I don’t want the first day to be all about rules and administrative tasks and (blech) paperwork.  I certainly don’t want those things to be the major theme of the year.  So I am going to start the very first day with a plan similar to how I want the rest of the year to go.  I am going to ask my students to think about things related to the content they will be covering.  I am going to ask them to do some investigation and analysis, then share their results.  And I am going to ask them to reflect on what they did.  And, yes, we will do that administrative stuff, like discussing rules and passing out the syllabus, but not until we do the important stuff.

In my life science class, the students will be describing what life is and building a word cloud for their first notebook document.  (Periodically during the course, they will revisit that theme to see how their vision has changed.)  They will find some other opinions on what life is and build word clouds based on those visions, then do a little comparative analysis.  After sharing their results, I will ask them to do a little reflecting on the results.  The whole shebang will become part of their portfolios as documentation of their starting point.   Next comes some “Animal, Mineral, Vegetable” to start them thinking about similarities and differences.  Since first day is freshman only (half of this class), they will have to be ready to share their results the next day with the other students.  And then finally we can deal with the administrative details.   At the end of the class, they will get their first exit ticket, a randomly drawn card that they have to identify as animal, vegetable, or mineral; whether it is alive or not; and how they know this.  That is how I want each day to go forward.  I know it will not always be like that; there may be lectures, labs, group activities, or some other thing.  But I absolutely don’t want it to be a follow the textbook and do worksheets kind of class.

Basic Math will start a little more prosaically.   With only two students, this will be more of a tutorial than a class; however, it is still important to begin as we mean to go on.  As they enter, I will give them a card with instructions on where to find their binders and their seats, and what to start on right away.  Once class begins, we will have an Act I activity.  I like the pennies pyramid (thank you @mrmeyer); it is flexible enough to accommodate many levels of entry.  Now that they are all warmed up, we can do the initial assessment.  I have to have that information as soon as possible so I know what interventions they will need.  From there, we will do some common reflection about the activity, the assessment, and how they feel about “doing” math.  We’ll take care of the administrative stuff, then do the exit ticket.  It will be a set of self-assessing questions on work habits.
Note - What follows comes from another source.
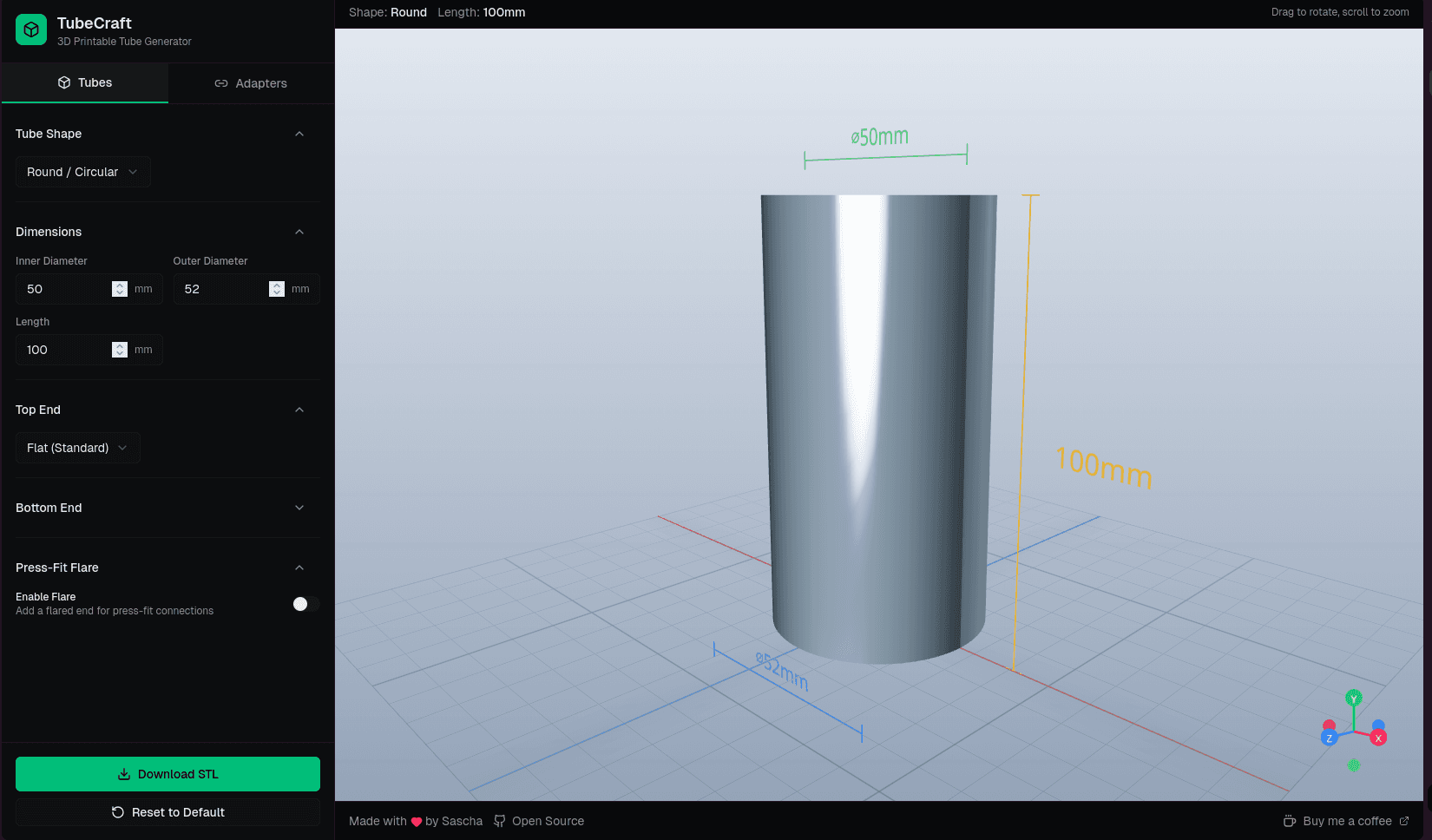Switch to the Adapters tab
1432x840 pixels.
(251, 83)
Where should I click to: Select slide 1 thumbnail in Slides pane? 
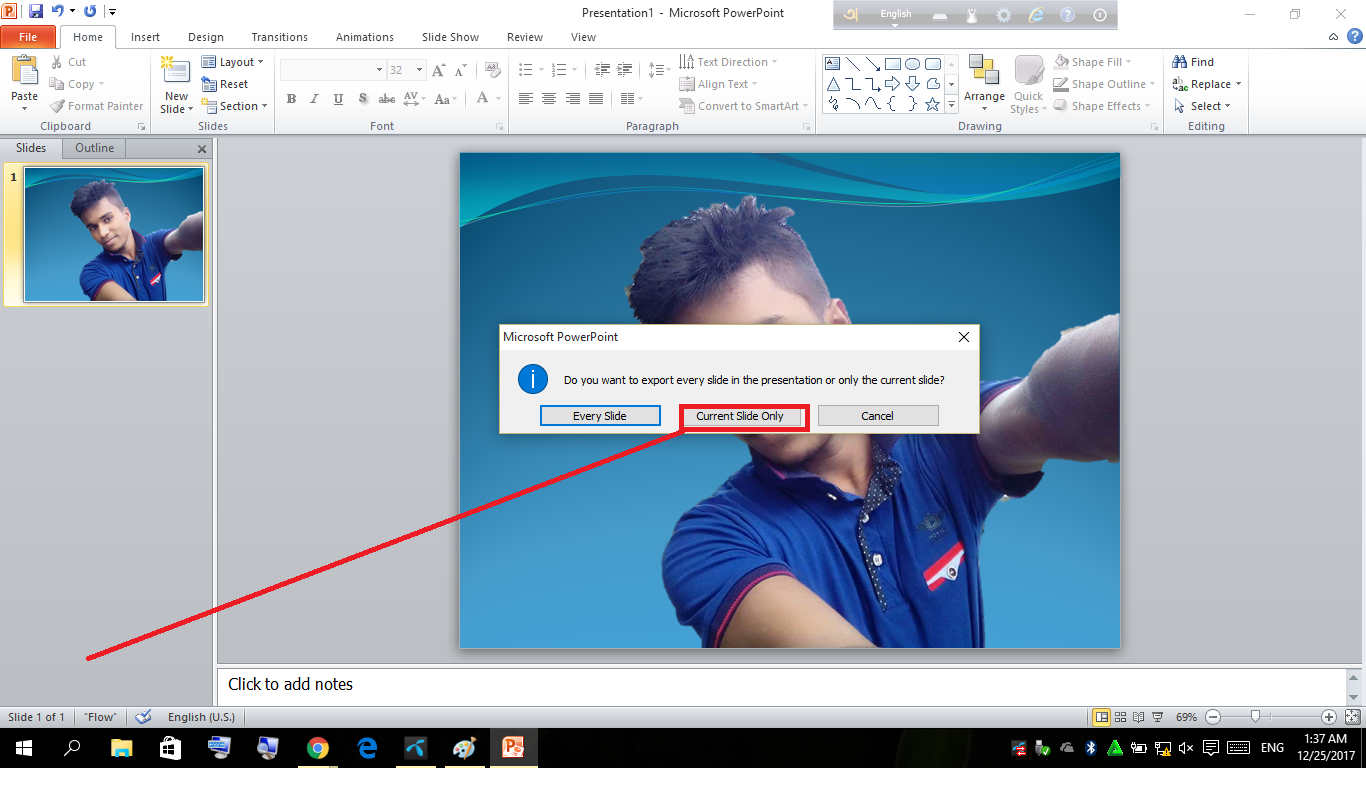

In general, I want to start building the habit of greeting students at the door; this was something I struggled with last year, so I am really going to make an effort this year.  I also like beginning with an entry problem or task.  Last year, my Algebra class came in and started right away on the SAT Question of the Day that I had printed for them.  I was so pleased the day I realized they were finishing it before the second bell was ringing for class to start.  Yay, way to extend the class period!  I definitely want to continue this.  My biggest goal is to do the same at the end of class.  I really need to establish an exit ticket habit.  The only way to make sure it happens is to start with it right away, first week, and don’t let up.  It takes an average of two months to really establish a new habit, so I can’t waste any time!